Indica quante righe delle voci seguenti contengono la parola "width". Scrivi soltanto il numero.

(Righe di un dataset di localizzazione su schermo)
################
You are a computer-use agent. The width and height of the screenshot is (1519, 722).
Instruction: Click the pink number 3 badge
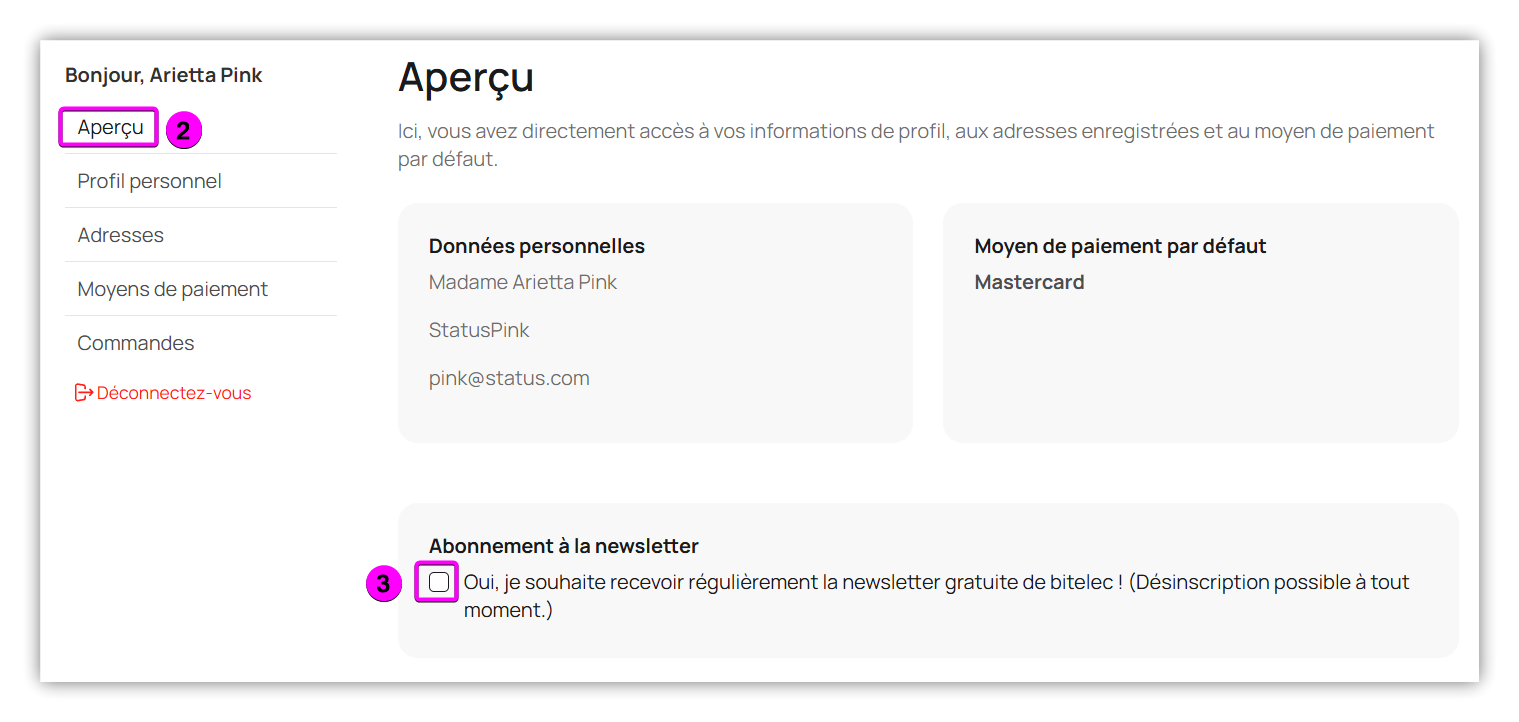click(383, 584)
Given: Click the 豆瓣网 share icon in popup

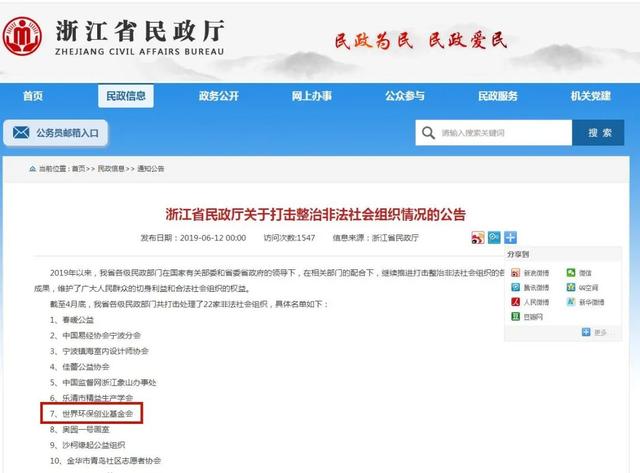Looking at the screenshot, I should pos(516,316).
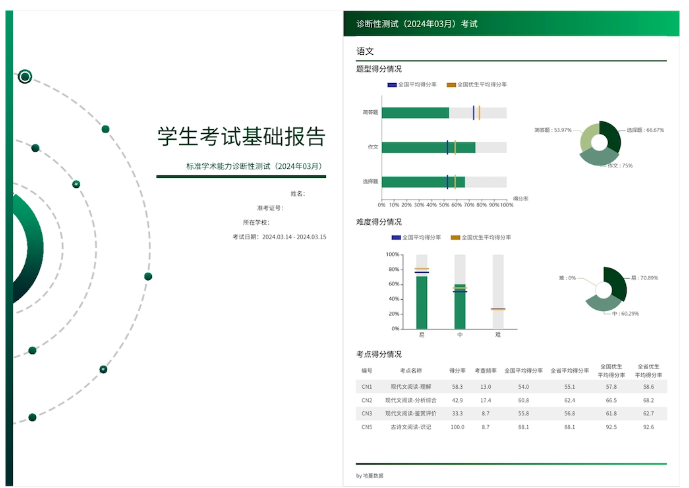Select the CN1 现代文阅读-理解 table row

[510, 386]
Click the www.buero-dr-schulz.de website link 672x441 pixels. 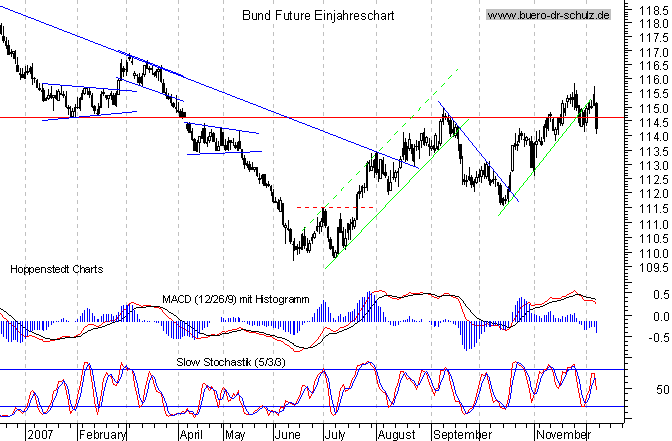(549, 16)
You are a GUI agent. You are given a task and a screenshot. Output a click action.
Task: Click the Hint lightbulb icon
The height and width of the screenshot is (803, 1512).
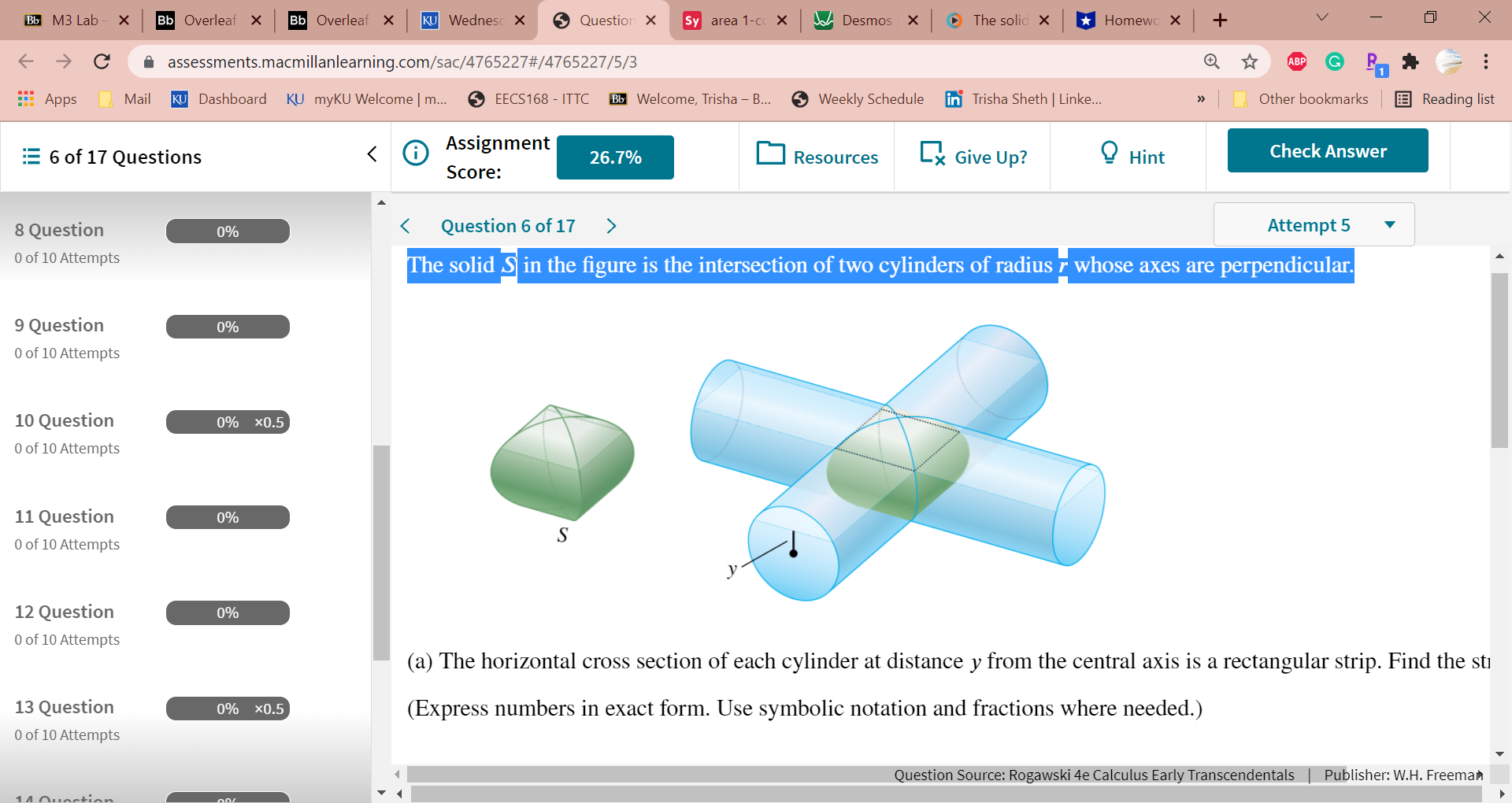click(1110, 154)
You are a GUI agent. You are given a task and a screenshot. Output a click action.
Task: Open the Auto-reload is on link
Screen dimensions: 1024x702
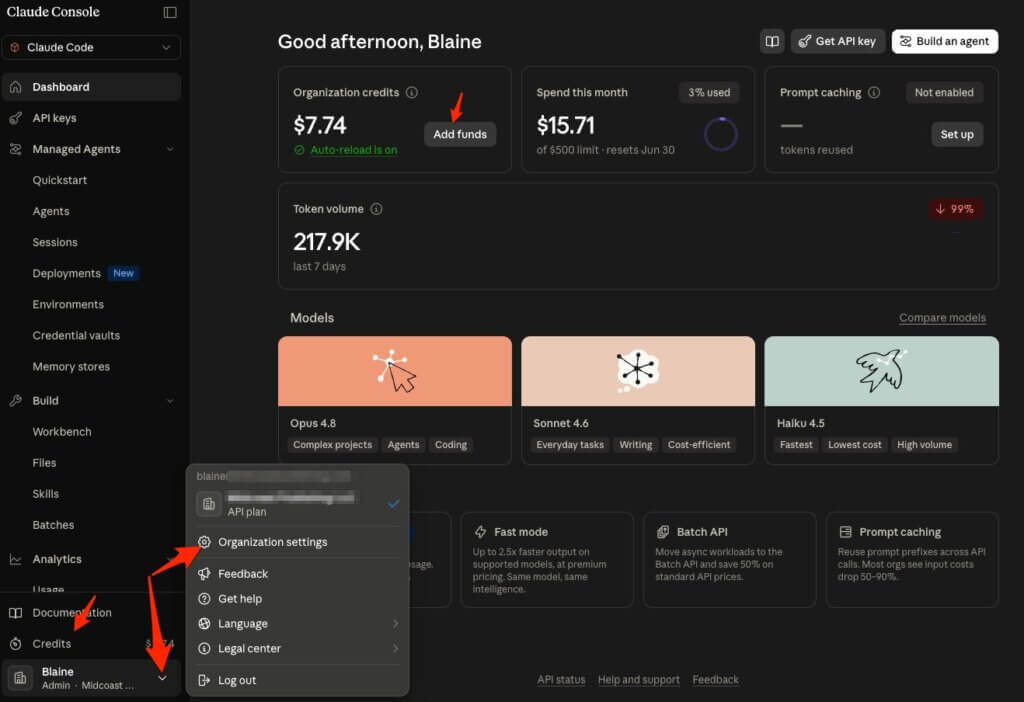coord(353,150)
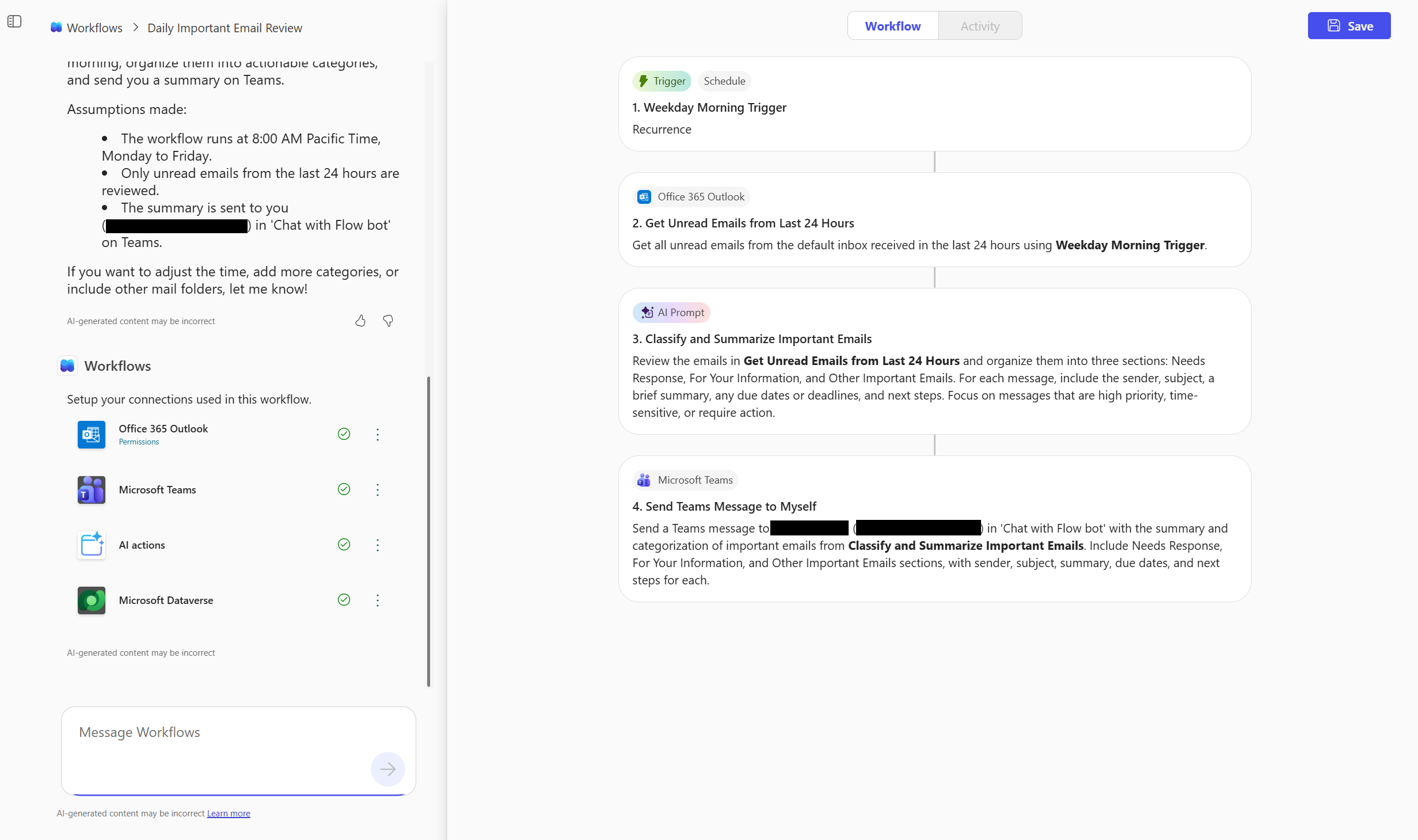
Task: Click the Save button
Action: pyautogui.click(x=1349, y=25)
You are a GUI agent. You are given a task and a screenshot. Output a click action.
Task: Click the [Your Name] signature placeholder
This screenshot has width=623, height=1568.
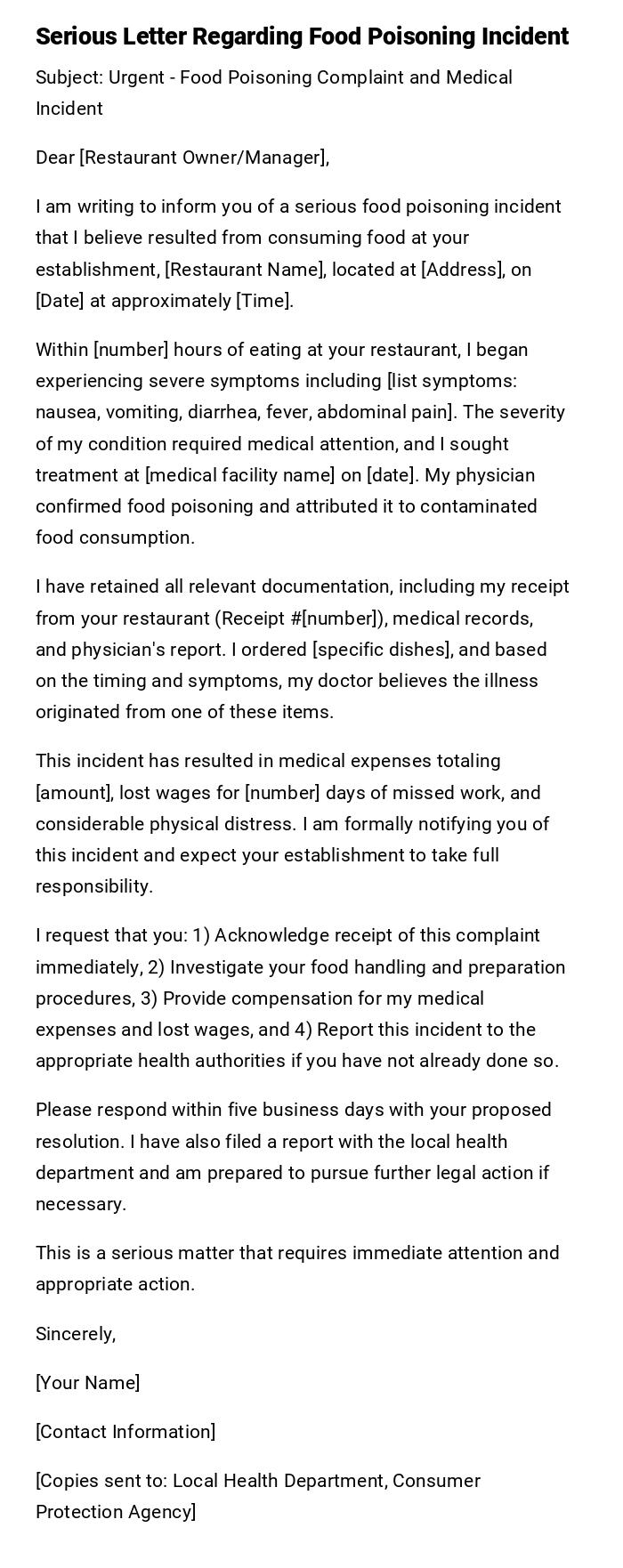(x=87, y=1383)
################
Risposta: 3